It’s time for another student-author interview, and I’m very excited to feature the tireless and talented Jen Malone! Jen’s debut novel, At Your Service, came out in 2014, and she is one busy author. She has several books for tweens and teens on the way, and you can find out more about them at jenmalonewrites.com (and in her interview below)!
In At Your Service, thirteen-year-old Chloe Turner already knows exactly what she wants to do with her life: she wants to follow in her dad’s footsteps as the concierge at a fabulous New York City hotel. After Chloe manages to entertain Marie, the extremely difficult daughter of one of her dad’s important guests, she earns the job of Junior Concierge. It’s up to Chloe to show a prince and two princesses around the city. But cute Prince Alex, unimpressed Princess Sophie, and mischievous Princess Ingrid might be more than Chloe can handle…especially since Ingrid has an uncanny talent for disappearing and goes missing on Chloe’s watch.
This is a fun, humorous, fast-paced story that takes readers on an exciting tour around New York City. Abby, Juliana, and Lucy read the book and had some great questions for Jen!
First, here’s what the girls liked best about AT YOUR SERVICE with Jen’s response:
Juliana: I like that Chloe works at a hotel as the Junior Concierge and gets to help with the kids who stay there. She has a really unique job.
Abby: I liked how Ingrid, the littlest princess that Chloe was in charge of, wants to get all of the souvenir pennies in the city!
Lucy: I liked the point of view that the book is written in and the way the characters are described.
Thank you, girls!! I love reading these so much- you’ve made my day!
Now for some questions about the book and about writing in general:
Lucy: What inspired you to write this book?
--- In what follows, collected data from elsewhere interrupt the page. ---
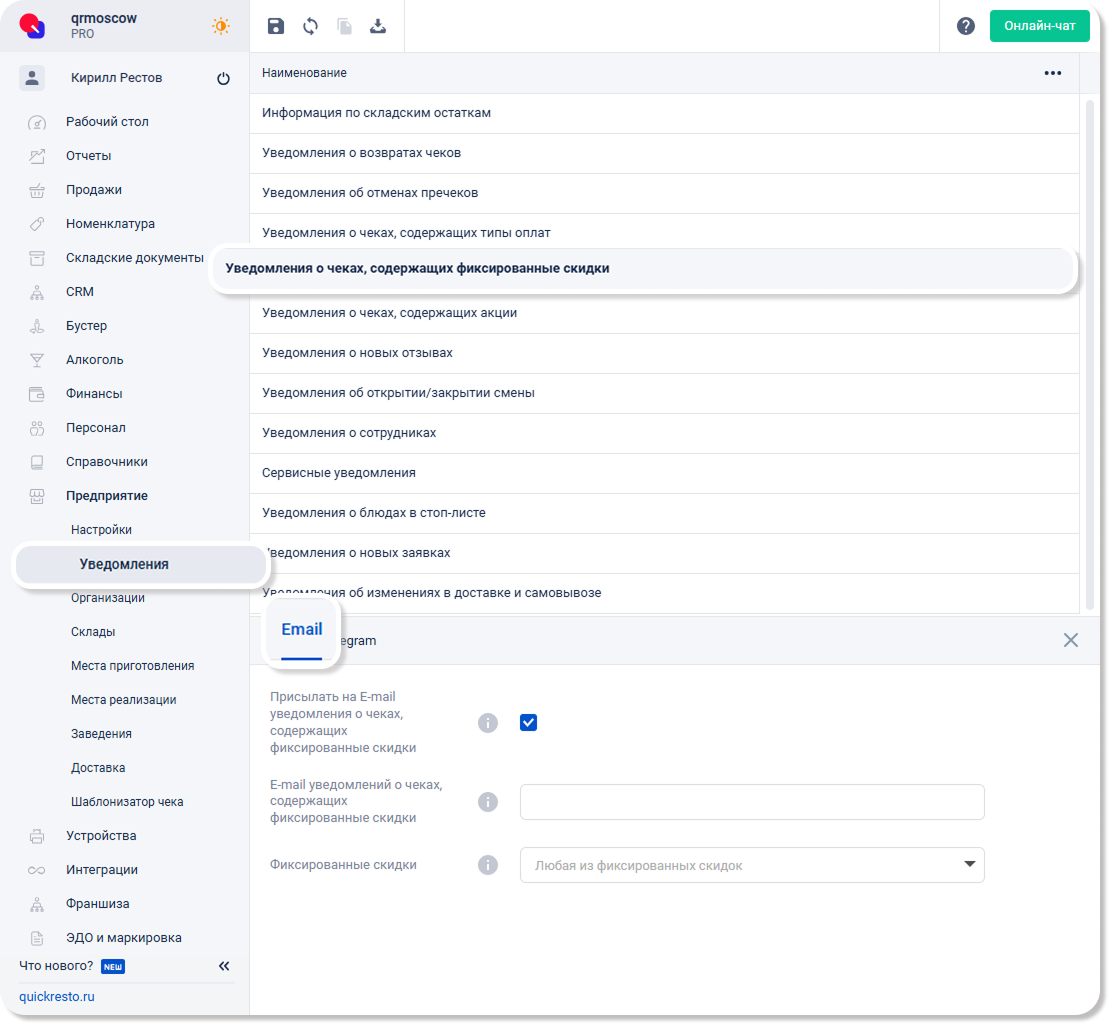
Task: Close the notification settings panel
Action: pos(1071,640)
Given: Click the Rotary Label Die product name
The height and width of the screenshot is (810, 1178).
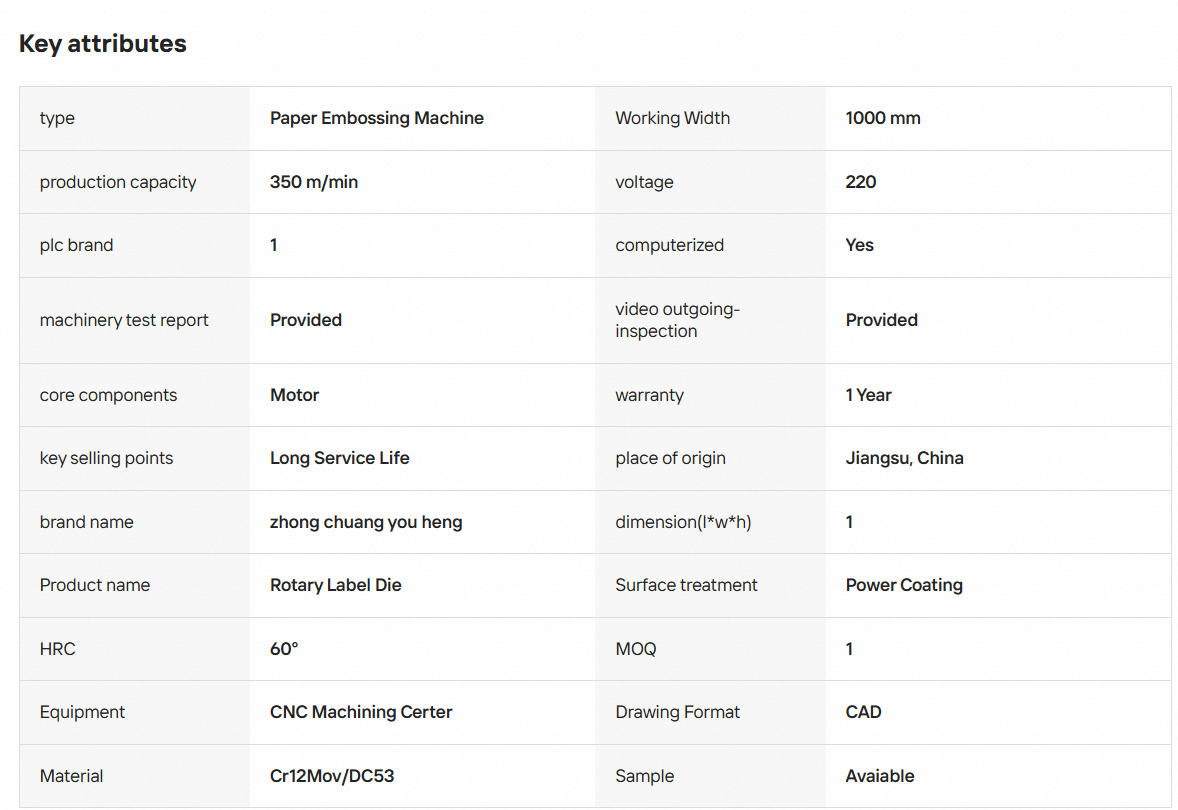Looking at the screenshot, I should coord(336,585).
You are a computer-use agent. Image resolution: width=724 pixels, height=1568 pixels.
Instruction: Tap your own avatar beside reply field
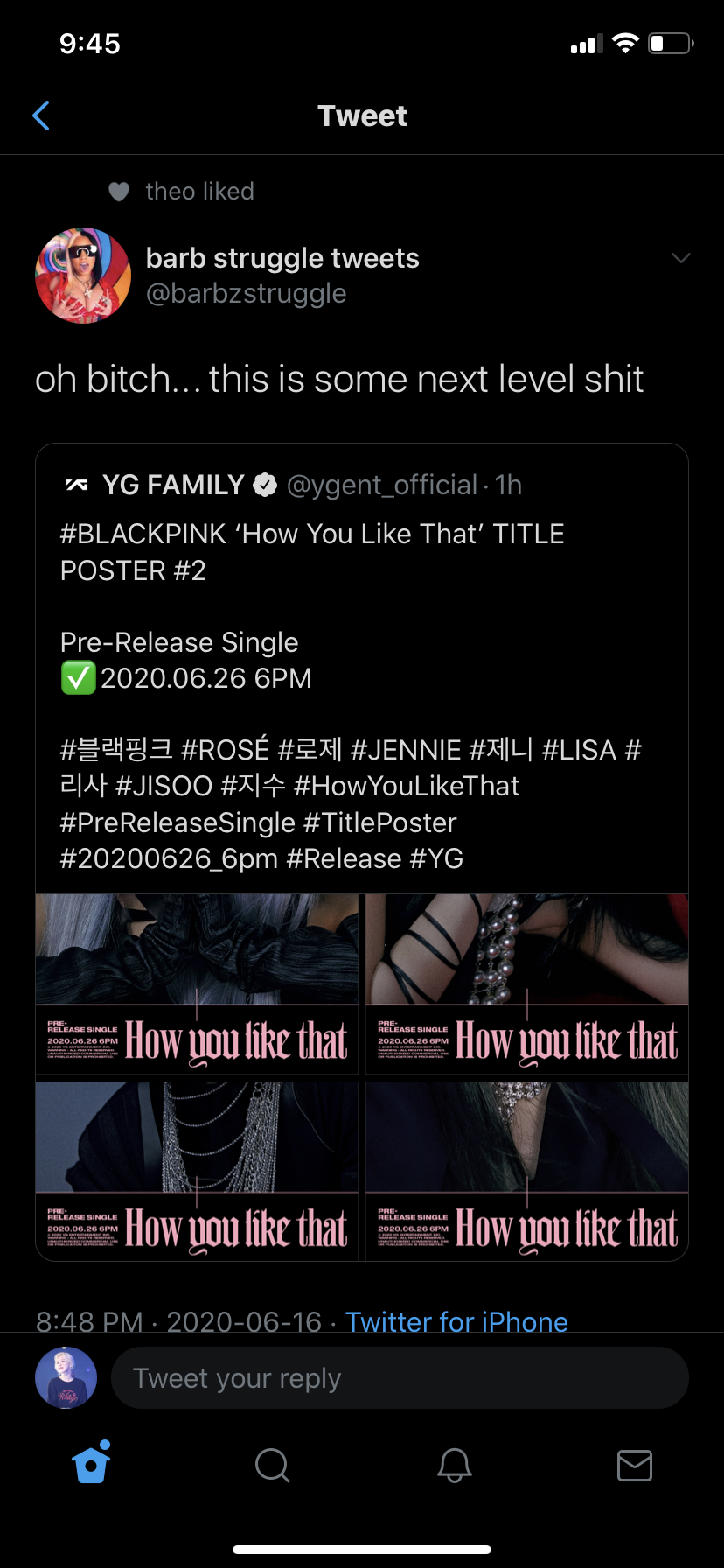click(x=66, y=1378)
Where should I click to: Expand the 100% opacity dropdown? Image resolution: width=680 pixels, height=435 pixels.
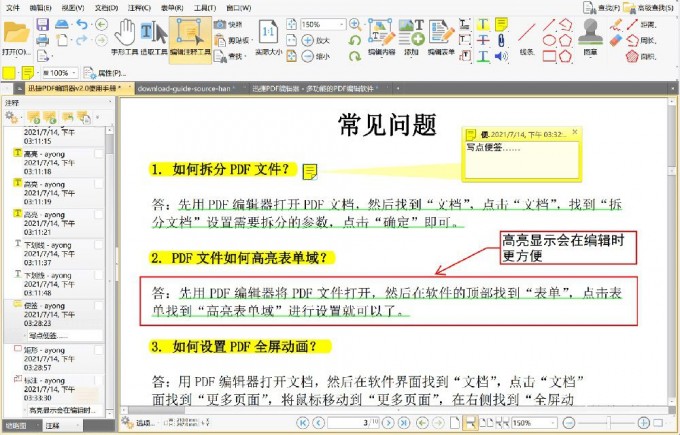pos(73,73)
Two things were my big inspiration for this book, and both were jobs I once had. One was managing a youth hostel in Baltimore not long after I graduated college. It was nowhere near as fancy as the Hotel St. Michèle (guest slept in bunk beds and shared one big bathroom!) but I did get to put together fun itineraries of my hometown for visitors from all over the world and I loved sending them places where I knew they’d have fun. I also used to work as a publicist for the movie studio 20th Century Fox and part of my job was acting as a personal assistant of sorts for any visiting movie stars. I would set up all their media interviews and walk down the red carpet with them at movie screenings, but I also had to do really silly things, like make sure they had their favorite kind of bottled water, which was only available in France and had to be shipped in special. Writing the scenes with Marie were really fun because I have dealt with movie stars who were only slightly more reasonable in their demands!
Juliana: Did you grow up in New York City? How did you decide to set the book there? Did you do any research about the city to write the book?
I grew up in horse country, about 40 minutes outside Baltimore. But I visited NYC several times as a kid and now I go three or four times a year from Boston, where I currently live. I think it helped that I don’t live in NYC because I still see the magic of the city every time I go and could write about it with that sense of awe. If I lived there, I might be more ho-hum about it and that could have snuck into the story. I did have to do a lot of research for the book- I interviewed a Rockette to find out what a rehearsal was like, I spent a day “shadowing” a concierge at his hotel, and used Google maps streetview to trace all the steps my characters took. My husband was in NYC on a business trip when I was writing this, so I had him visit every penny machine in the city and take lots of photos of their surroundings so I could write the part where the characters go to the penny machines realistically. He got extra hugs for that! And then my editor and one of my close friends who read my first draft both live in New York City, so I relied on them to fact-check for me.
Abby: How did you get the idea for Ingrid wanting to collect the souvenir pennies?
Directly from my three kids, who all have collections of them! We have fun seeking out those machines on vacations. I was really stuck on how to give Chloe clues about where Ingrid might be when she disappeared and I just couldn’t figure out how to write the next part of the story once Ingrid made her getaway. One day I was driving and the idea of the pennies just came to me! It ended up working perfectly because it let Chloe and the others have a roadmap of sorts for where to look and also allowed me to write about all the great tourist spots in the city.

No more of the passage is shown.